13 août 2026
Whitehorse, Yn – Voici une déclaration de Britt Bancroft, directeur du conseil d’administration pour la région Pacifique/Nord, à la suite de l’audience de détermination de la peine tenue aujourd’hui pour Sheldon Lawrence Keobke, qui a tiré sur un membre de la GRC et l’a blessé alors que des policiers exécutaient un mandat d’arrestation à haut risque en 2022 :
« Partout au Canada, les policiers font face à une augmentation troublante de la violence, notamment des fusillades, des agressions et des attaques ciblées. Les associations policières et les dirigeants partout au pays sonnent l’alarme et réclament des mesures urgentes. Le résultat d’aujourd’hui ne fait que renforcer la gravité de cet enjeu.
La Fédération de la police nationale est profondément déçue par le règlement de cette affaire. En septembre 2022, le gend. Carter a été grièvement blessé lorsqu’un contrevenant a ouvert le feu sur lui et sur d’autres policiers pendant l’exécution d’un mandat à haut risque. Il s’agissait d’une tentative délibérée et violente de tuer ou de blesser des policiers, qui a mis en danger la vie des policiers et de toutes les personnes présentes sur les lieux.
Depuis plus de trois ans, le gend. Carter et sa famille attendent que justice soit rendue. Voir maintenant cette affaire se conclure par une accusation réduite et une peine qui ne reflète pas la gravité de ces gestes est à la fois frustrant et inacceptable.
Lorsqu’une personne qui tire sur un policier et le blesse grièvement n’est pas tenue adéquatement responsable de cette infraction, cela expose tous les policiers à un risque accru. Cela indique aux policiers de première ligne que les risques auxquels ils font face ne sont pas pris au sérieux et envoie aux contrevenants violents le message que les attaques contre les policiers peuvent ne pas entraîner de conséquences significatives. Cela insulte le courage et le sacrifice désintéressé dont font preuve nos membres à chaque quart de travail.

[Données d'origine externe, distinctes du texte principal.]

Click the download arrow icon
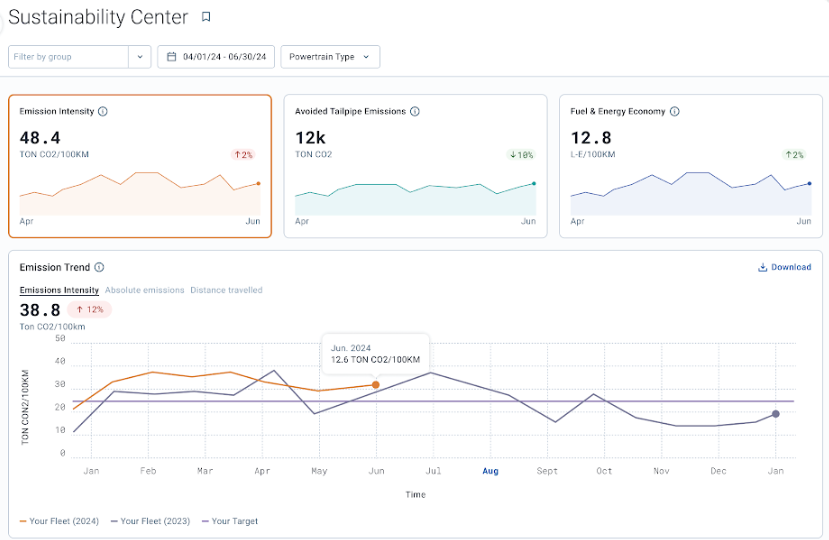 pos(762,268)
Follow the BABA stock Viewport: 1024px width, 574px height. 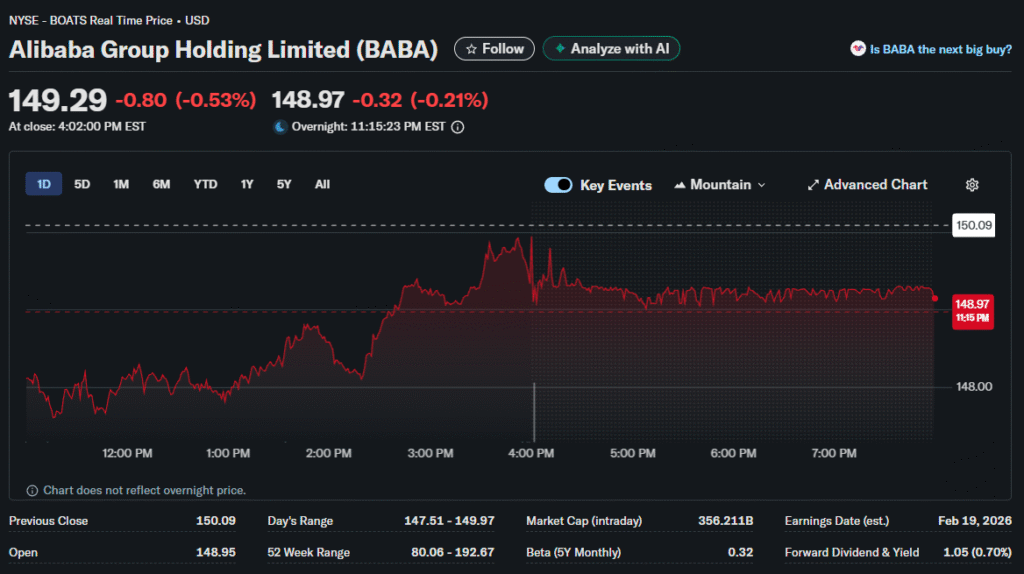pyautogui.click(x=494, y=49)
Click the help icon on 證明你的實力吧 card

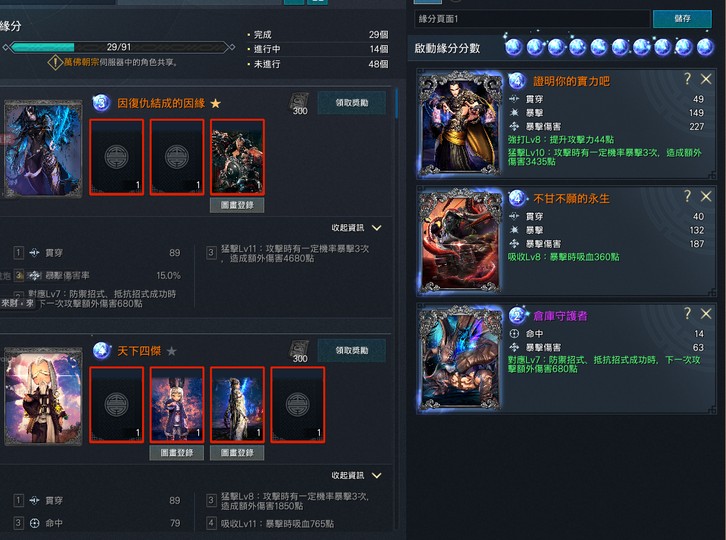coord(688,79)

La violence envers les policiers ne doit jamais être normalisée, minimisée ni acceptée comme faisant partie du travail. Malgré une formation importante, des évaluations des risques et d’autres mesures de protection, le travail des policiers demeure intrinsèquement dangereux. Par conséquent, nos membres méritent de savoir que lorsqu’ils sont attaqués intentionnellement et violemment dans l’exercice de leurs fonctions, le système de justice répondra avec toute la gravité que ces gestes exigent.

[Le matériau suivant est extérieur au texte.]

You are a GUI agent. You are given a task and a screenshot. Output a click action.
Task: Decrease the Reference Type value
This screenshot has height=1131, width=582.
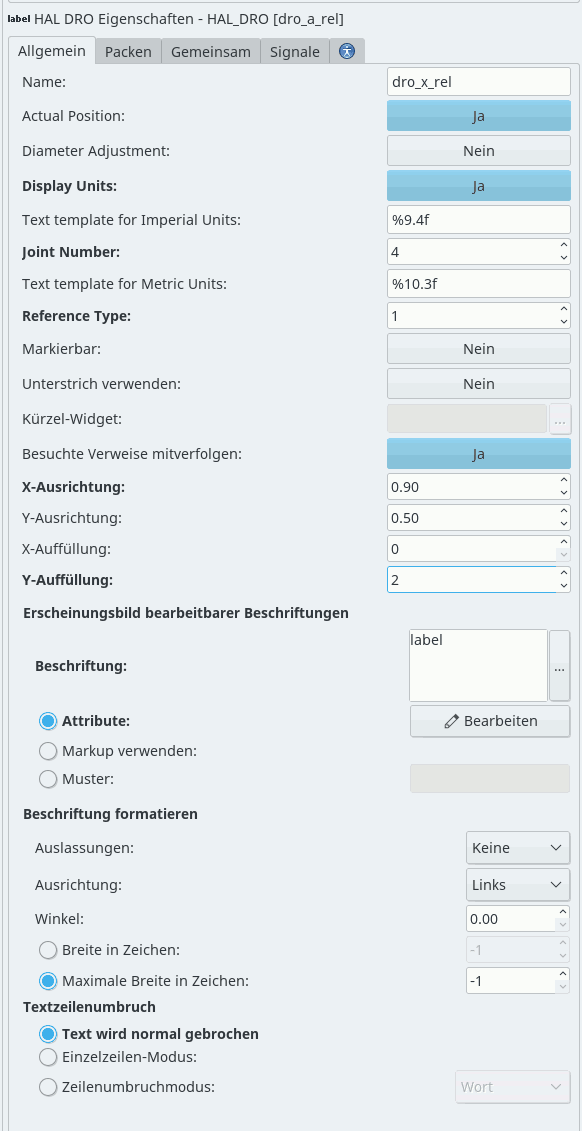563,321
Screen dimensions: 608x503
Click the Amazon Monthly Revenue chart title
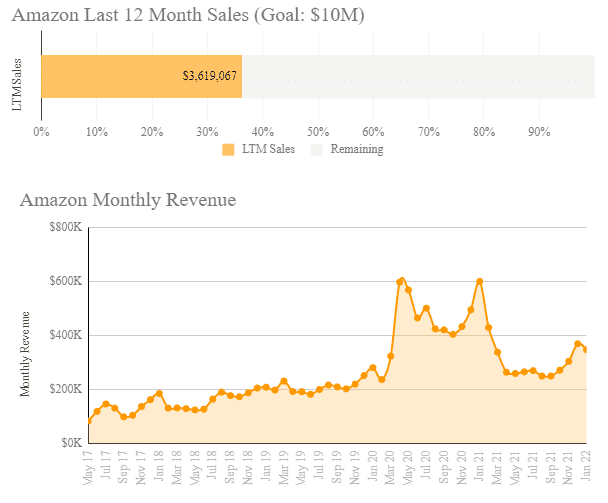[128, 200]
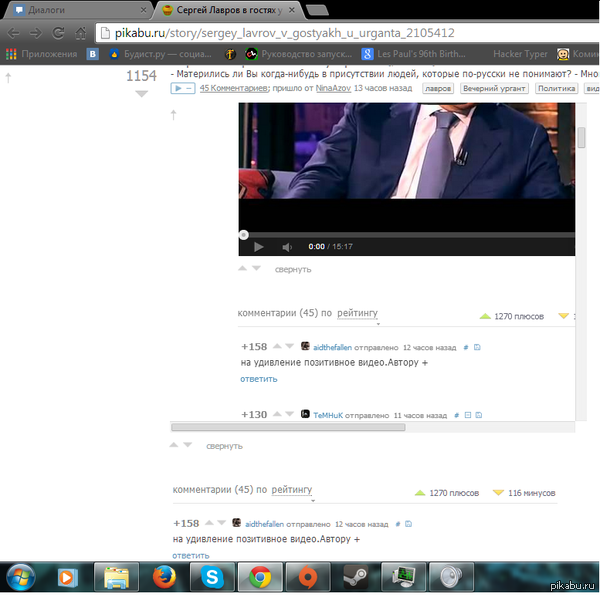Click the Windows Start button
The height and width of the screenshot is (597, 600).
coord(22,577)
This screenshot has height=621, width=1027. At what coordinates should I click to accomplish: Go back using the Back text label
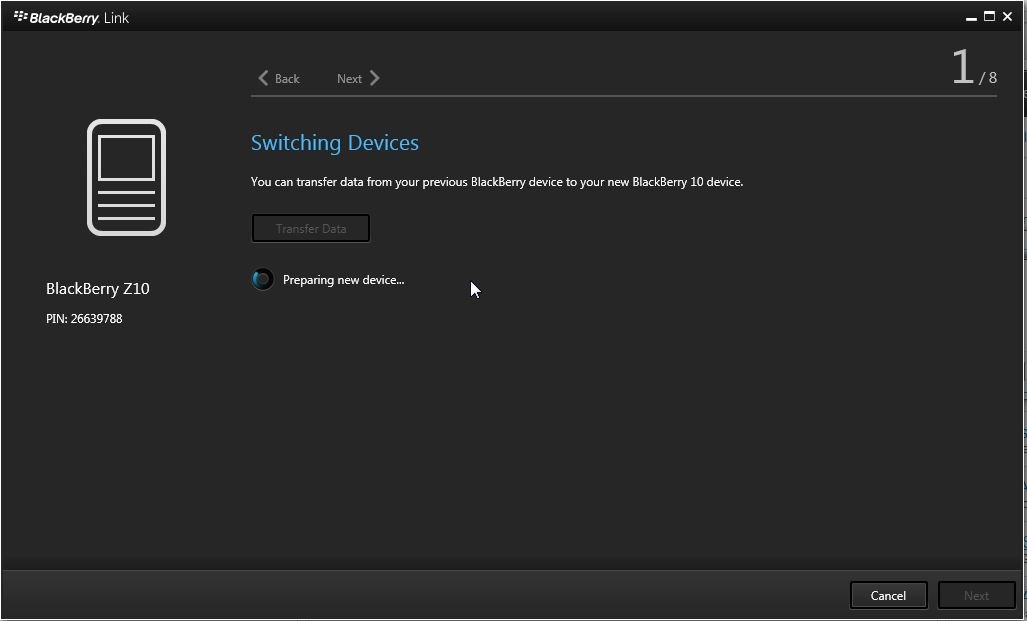(287, 79)
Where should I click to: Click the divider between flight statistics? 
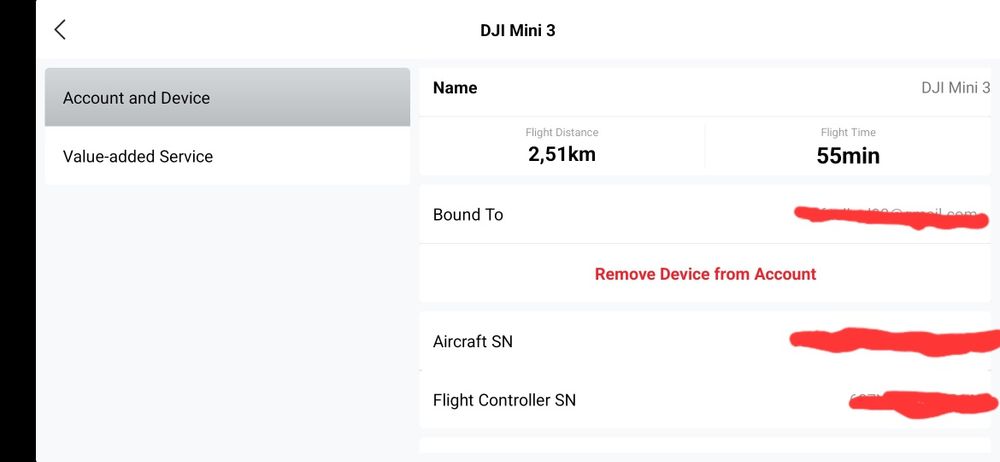coord(705,146)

La Fédération de la police nationale continue d’exiger des mesures immédiates pour protéger nos policiers. Cela comprend une réforme significative du régime de mise en liberté sous caution, ainsi que des mesures plus larges pour lutter contre la violence visant les policiers et les autres premiers répondants partout au Canada. Nos membres — et l’ensemble de la population canadienne — méritent un système de justice qui tient ces contrevenants violents pleinement responsables.
-30-
À propos de la Fédération de la police nationale
La Fédération de la police nationale (FPN) représente environ 20 000 membres de la GRC qui servent partout au Canada et à l’étranger. Nous sommes le plus grand syndicat policier au Canada. La FPN cherche à améliorer la sécurité publique pour l’ensemble de la population canadienne, y compris nos membres, en préconisant des investissements essentiels dans le continuum de la sécurité publique. Cela comprend des investissements dans les ressources policières et l’équipement moderne, ainsi que dans les programmes sociaux, notamment les soutiens en matière de santé, de dépendances et de logement, afin d’améliorer la sécurité et la qualité de vie dans les nombreuses collectivités que nous servons, grandes et petites, partout au Canada.